Die Banalität des Mr. Bannon

Gestern habe ich einen Brief bekommen, der mich dazu aufrief, einen Antrag zum Bürgerentscheid zu unterstützen: Die Stadt München, von Feinstaub belastet, unterhält auf dem Stadtgebiet ein Kohlekraftwerk, das ca. 20% der Luftbelastung verursacht. Man könnte es 2020 abschalten und alles wäre besser. Die Initiative geht von einer Hand voll Menschen aus, die ihre demokratischen Rechte nutzen, viel Einsatz und Zeit bereitstellen, um etwas zu verbessern, in ihrer Lebenswelt. Es gab mir das Gefühl: Die Menschen wachen auf, sie tun etwas, sie engagieren sich und motzen nicht nur.

Dann habe ich das Radio angemacht und die neusten Bedenklichkeiten über Donald Trump und seinen Chefideologen Stephen Bannon gehört: Sie erklären die kritische Presse zu Lügnern, Schädlingen des amerikanischen Volkes und sperren sie von Informationsgesprächen in Weißen Haus aus. Es ist mir selbst als Psychologin unerklärlich, wie man die Wahrheit so behandeln kann. Ich glaube durchaus, dass Donald Trump so narzisstisch gestört und ungebildet ist, dass er seine Weltsicht für die Wahrheit hält, vergleichbar einem Stammtisch, der die Welt in eigener narzisstischer Weise deutet. Aber Mr. Bannon ist schlau. Will er nur die Macht oder glaubt er, (vergleichbar dem Philosophen Heidegger oder dem österreichischen Schriftsteller Doderer während der Nazizeit), dass es etwas Höheres gibt, eine Art „Reinheit des amerikanischen Way of Life“ oder Reinigung durch Revolution, die es auch mit schrecklichen Mitteln des Krieges zu erreichen gilt?

Ich glaube, man kann nicht leben, ohne an eine bestimmte Wahrheit zu glauben. Selbst wenn man nach Macht strebt, muss man daran glauben, diese eigene Macht wäre das Beste für alle. Man kann nicht glauben, das die Wahrheit etwas anderes ist, als das was man tut, sei es auch mit unlauteren Mitteln, um die eigene Wahrheit umzusetzen.

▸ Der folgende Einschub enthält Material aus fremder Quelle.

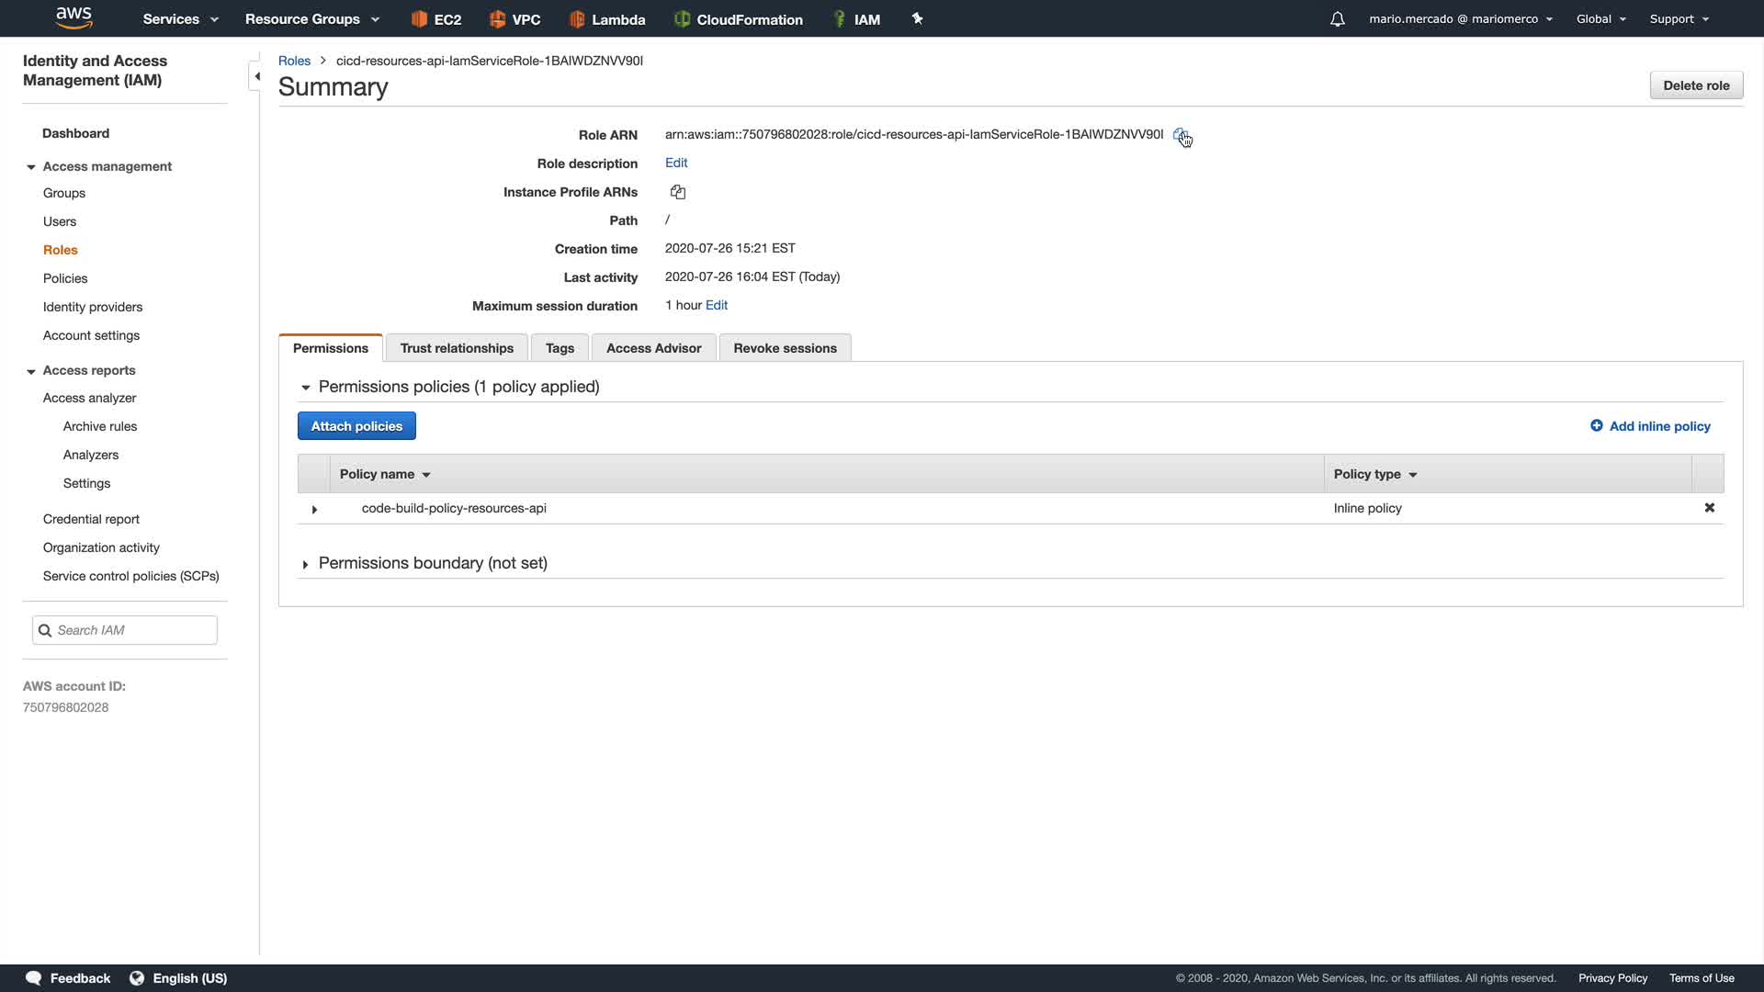The width and height of the screenshot is (1764, 992).
Task: Remove the code-build-policy-resources-api policy
Action: tap(1710, 508)
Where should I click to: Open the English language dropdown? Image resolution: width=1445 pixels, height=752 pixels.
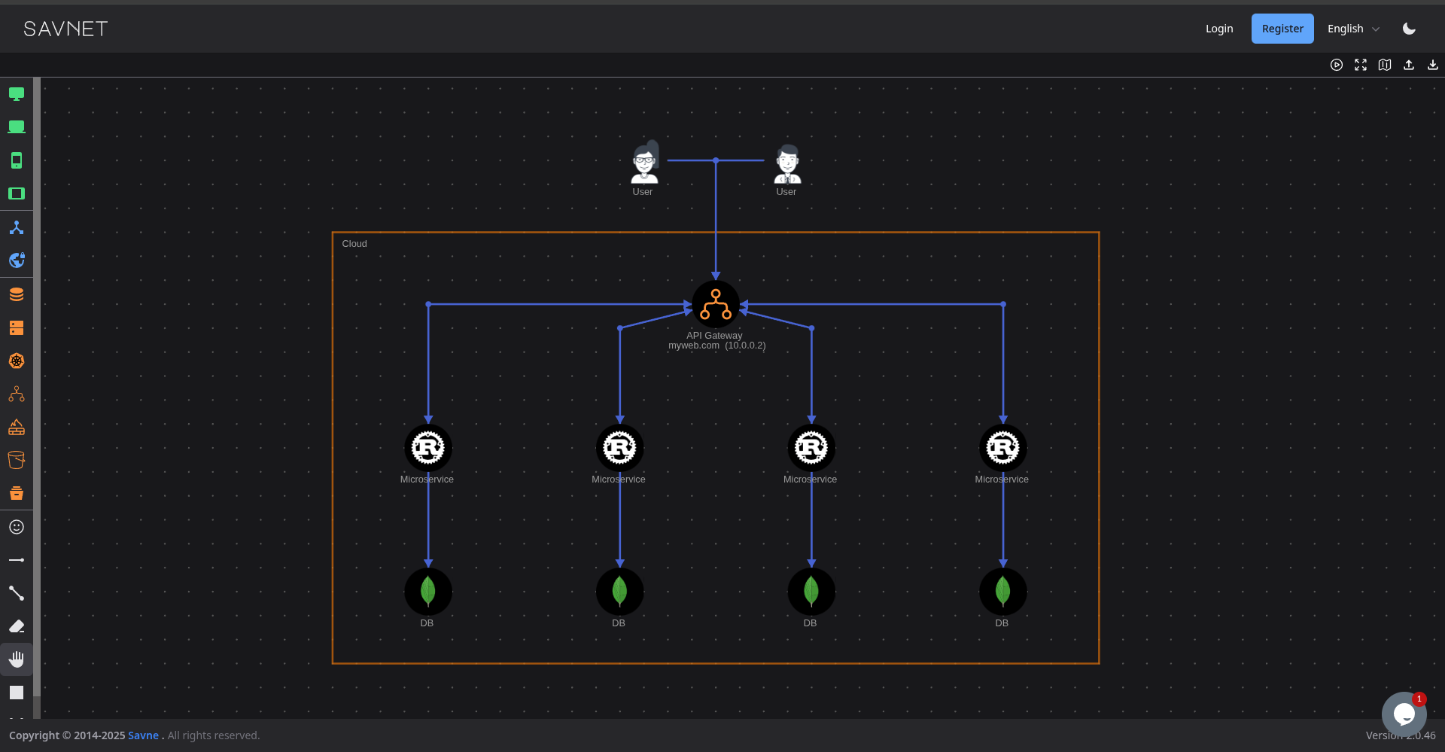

Insofern glauben Trump und sein Trupp, selbst Mr. Bannon, an ihre seltsamen Verzerrungen, an ihre Zukunftsvisionen. Und deshalb glauben sie wohl wirklich daran, dass eine Zeitung wie die New York Times oder CNN lügen und dem Volk schaden. Egal, wie viele Bürgerinitiativen es gibt und Engagement für Umwelt und Demokratie und Frieden und Gleichberechtigung: Dass es Menschen gibt, die an etwas glauben, wie „America first“ und alles, was das bedeutet, die Selbsterhebung einiger Menschen über den Rest der Welt und die Leugnung der Tatsachenwahrheit, die dieser Selbsterhöhung immer entgegen steht, ist schlimm. Gerade, dass es solche Menschen gibt, zeigt wie wenig wir für etwas Höheres taugen, irgendeine Überlegenheit besitzen oder erreichen können – selbst, wenn wir gegen Kohlekraftwerke kämpfen und unser Leben in den Dienst des Guten stellen.

Unsere Banalität können wir nur selbstkritisch akzeptieren, um dann das Beste daraus zu machen. Alles andere ist Schrecken.